Various representational issues arise in the course of applying GO to documents, e.g., the fact that verb nominalizations in English tend to be ambiguous between process and result, e.g., "mutation" can refer to either the process by which change occurs or the results of that change. These ambiguities pose difficulties for automatic annotation, and can also perplex human annotators.

Cui Tao (from Chris Chute's group at the Mayo) presented a paper on LexOwl, an information model and API that connects LexGrid's lexical resources with Owl's logic-based representation. LexOwl is being released as a plug-in for the Protege 4 editorial environment. It's heartening to see high-quality tools being made available in a manner that can be shared and deployed by the community as a whole.

ICBO: Panel on Ontology and Publishing

ICBO is the International Conference on Biomedical Ontology, held this year in Buffalo, NY, and this is the second in a series of blog posts on that meeting.

I appeared on a panel with Colin Batchelor (Royal Soc of Chem), Larry Hunter (U. Colo), Alan Ruttenberg (Science Commons), David Shotton (U. Oxford) and Jabe Wilson (Elsevier). The session was chaired by Matt Day of Nature, and the discussion ranged far and wide, but here are the key themes.

On the subject of who should enrich scientific content with tags and other ontological annotations, many agreed with Larry when he said that authors don't have the skills to do knowledge representation. Publishers should hire and train personnel to do this kind of annotation, using industry standard ontologies, where they exist. Others felt that only the authors understand the paper sufficiently to do this task, but this is a strange argument, considering that the purpose of scientific papers is to inform the reader on the chosen topic. Either way, better tools are needed to enable annotation and promote inter-annotator agreement.

The other main topic centered around academic publishers, who are seen as not giving value to the scientific community and not sharing enough with them. Scientific authors provide publishers with their work product for free, but then they and their students have to pay to access. This growing dissatisfaction has led to the death of some technical journals (e.g., Machine Learning) and their replacement by open access publications. Clearly, publishers need to be adding significant value if they wish to continue to charge high prices, and as a good will gesture they need to share more content and data with the community.

Saturday, July 25, 2009

ICBO: The Role of Ontology in Biomedicine

ICBO is the International Conference on Biomedical Ontology, held this year in Buffalo, NY. Ontologies can be defined in various ways; I prefer to think of them as formal systems for describing domain concepts and their instantiations. Topics include: Ontologies for Chemistry and Molecular Biology, Cellular and Anatomical Ontologies, Disease Ontologies, Clinical Ontologies, and IT topics such as computing with ontologies and getting ontologies to work together.
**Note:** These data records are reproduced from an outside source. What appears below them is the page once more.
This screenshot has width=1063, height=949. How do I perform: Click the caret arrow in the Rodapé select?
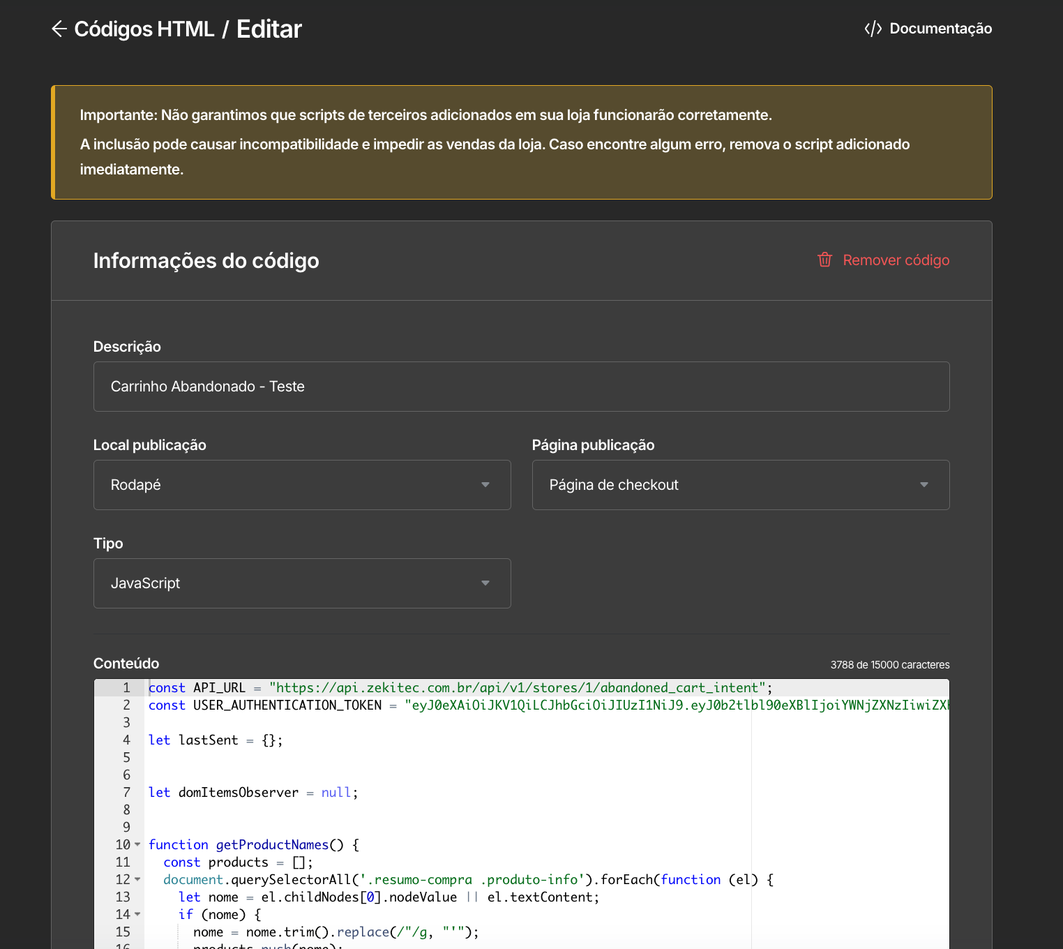[x=485, y=485]
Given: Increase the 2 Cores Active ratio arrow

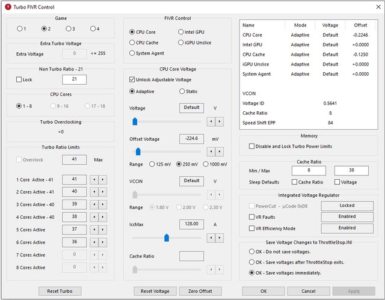Looking at the screenshot, I should tap(103, 192).
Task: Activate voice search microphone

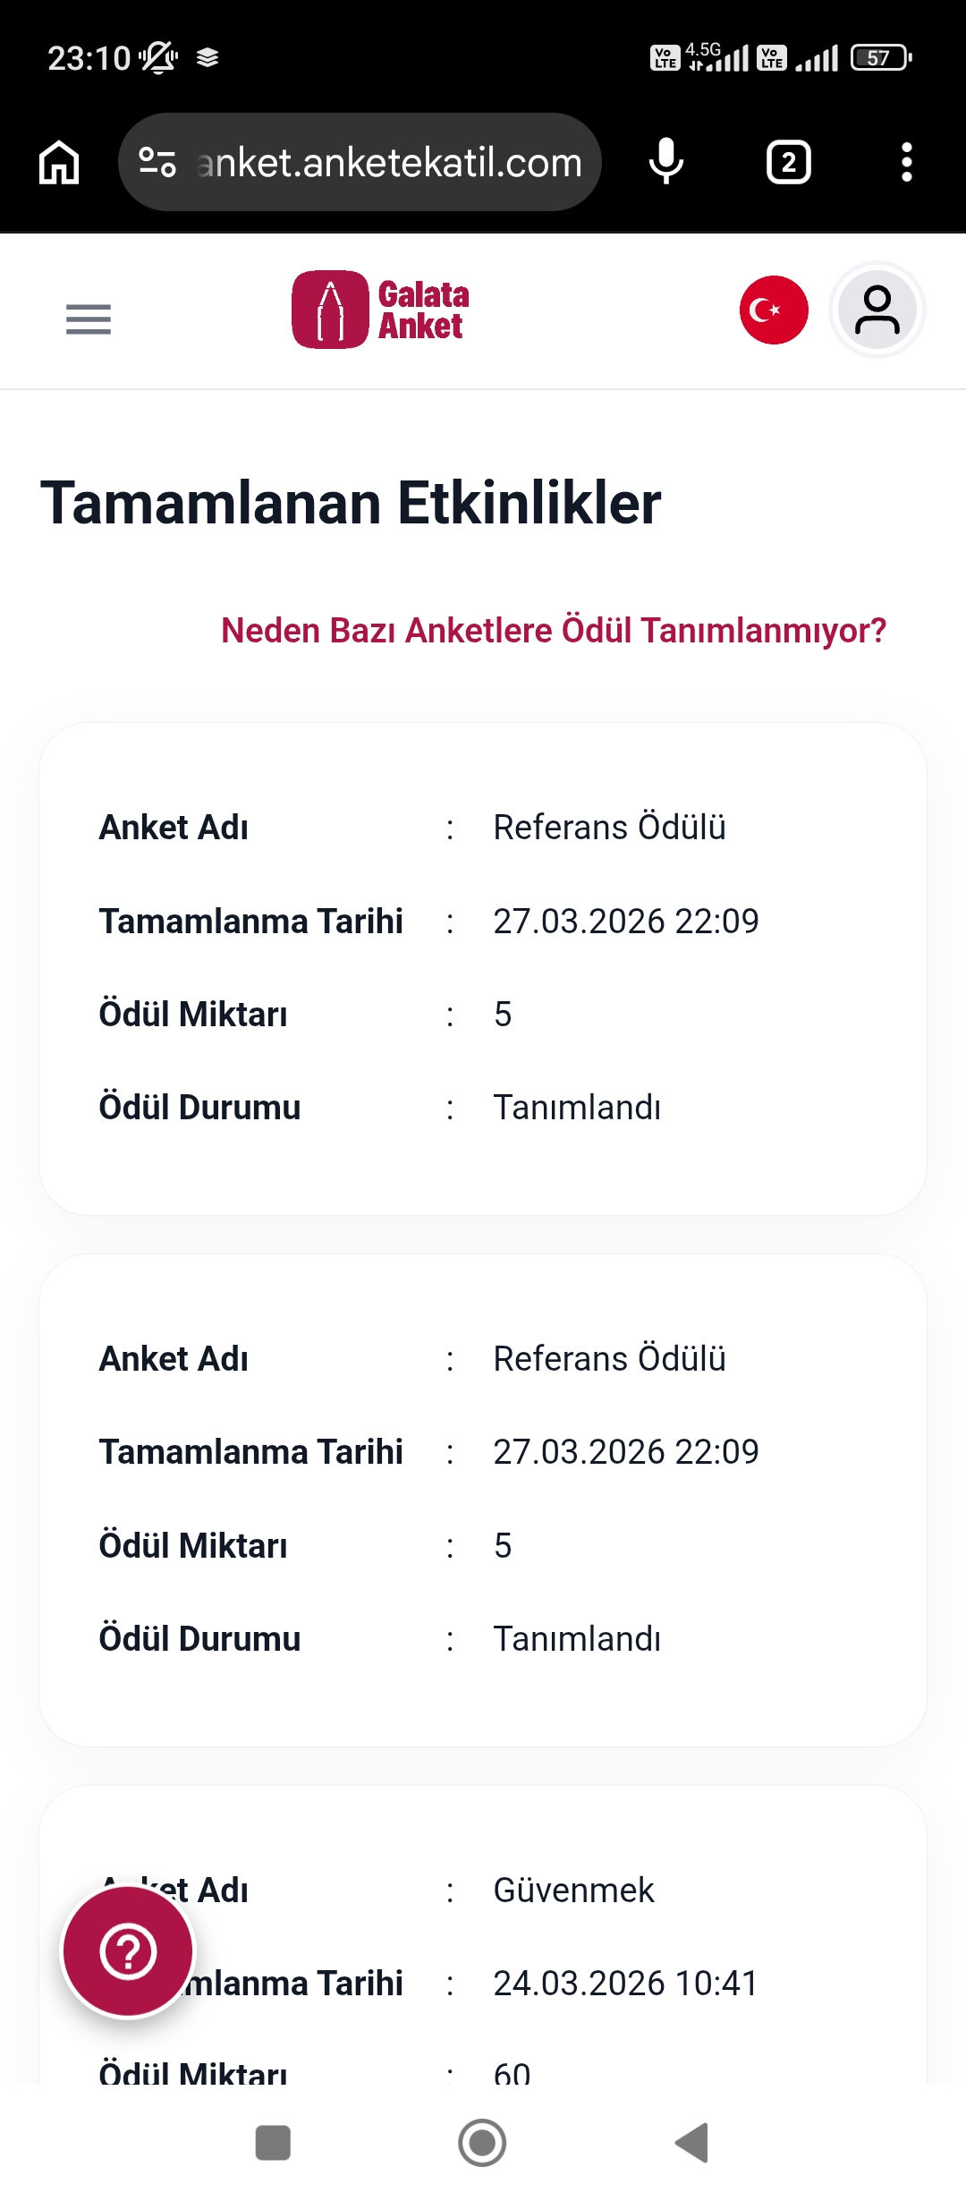Action: pyautogui.click(x=666, y=162)
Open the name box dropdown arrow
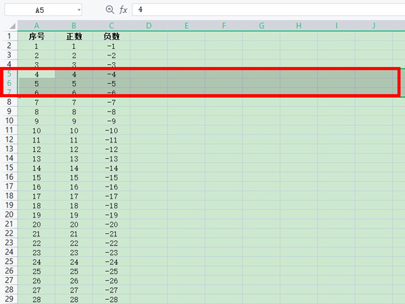Viewport: 405px width, 304px height. point(79,10)
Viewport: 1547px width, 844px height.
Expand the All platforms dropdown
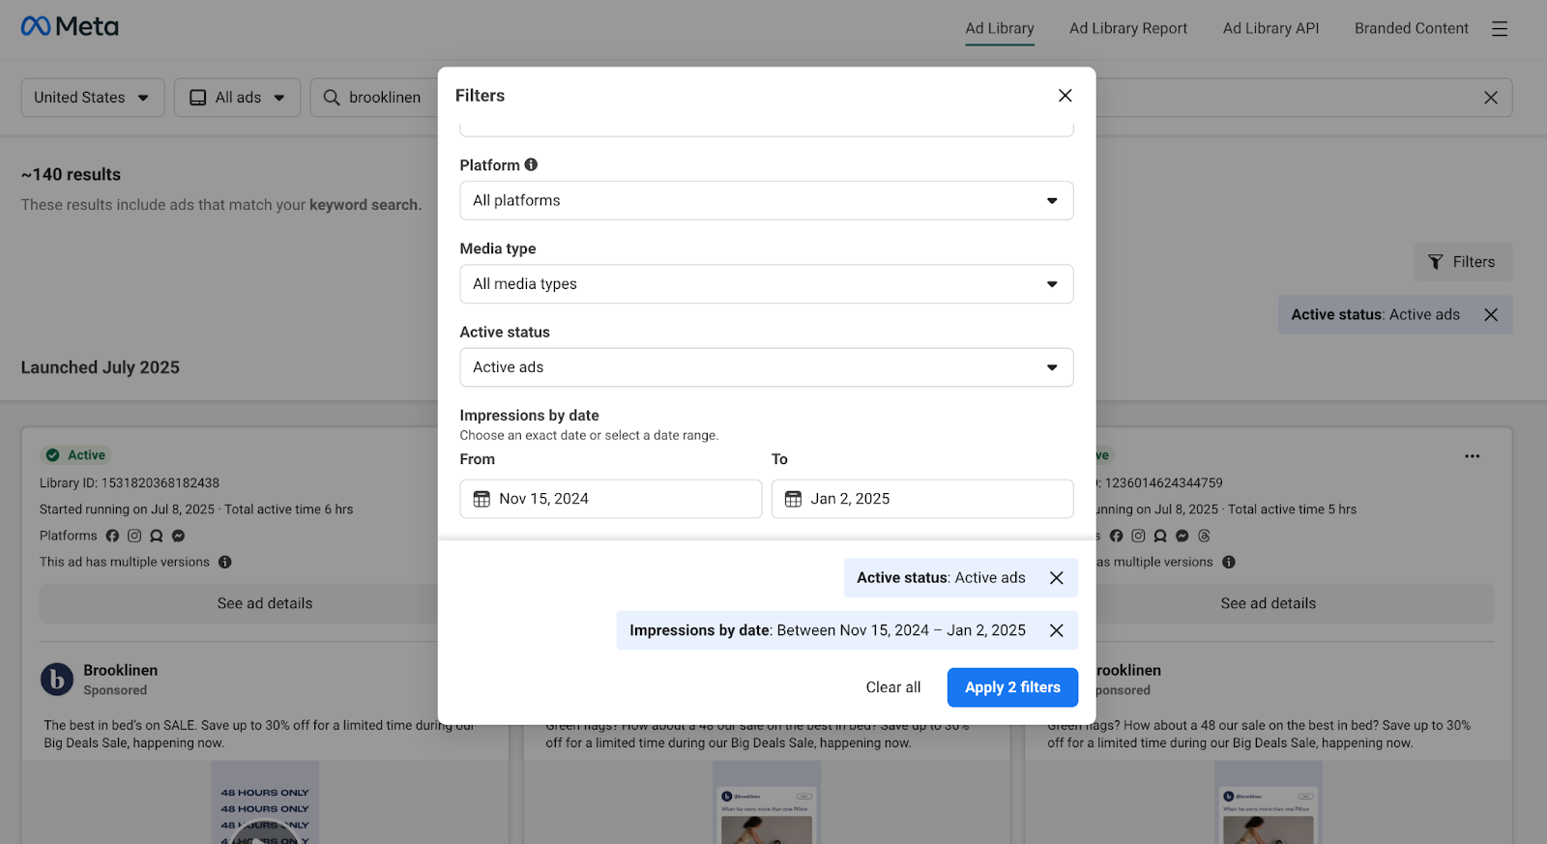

Much of the effort in this area is geared towards extracting biomedical data from various sources and representing it in a computable form. Doing this requires the ability to both represent universal truths about biological systems and describe instances of these truths as applied to individual cases. One can think of ontologies as playing a key role in the irresistible move from dispersed documents to linked data.

Biomedicine contains many difficult modeling problems, e.g., the classification of lipids, where the nomenclature is currently very heterogeneous, and based upon graphical concepts. Even attempts to axiomatize chemistry are full of pitfalls for the unwary, e.g., it doesn't make much sense to talk about a molecule having a boiling point, however tempting it might be to attach the information there, since heat is something that applies to substances, rather than individual molecules. Similarly, the modern view of RNA has changed from its taking a passive role in gene transcription to a more active role in gene expression.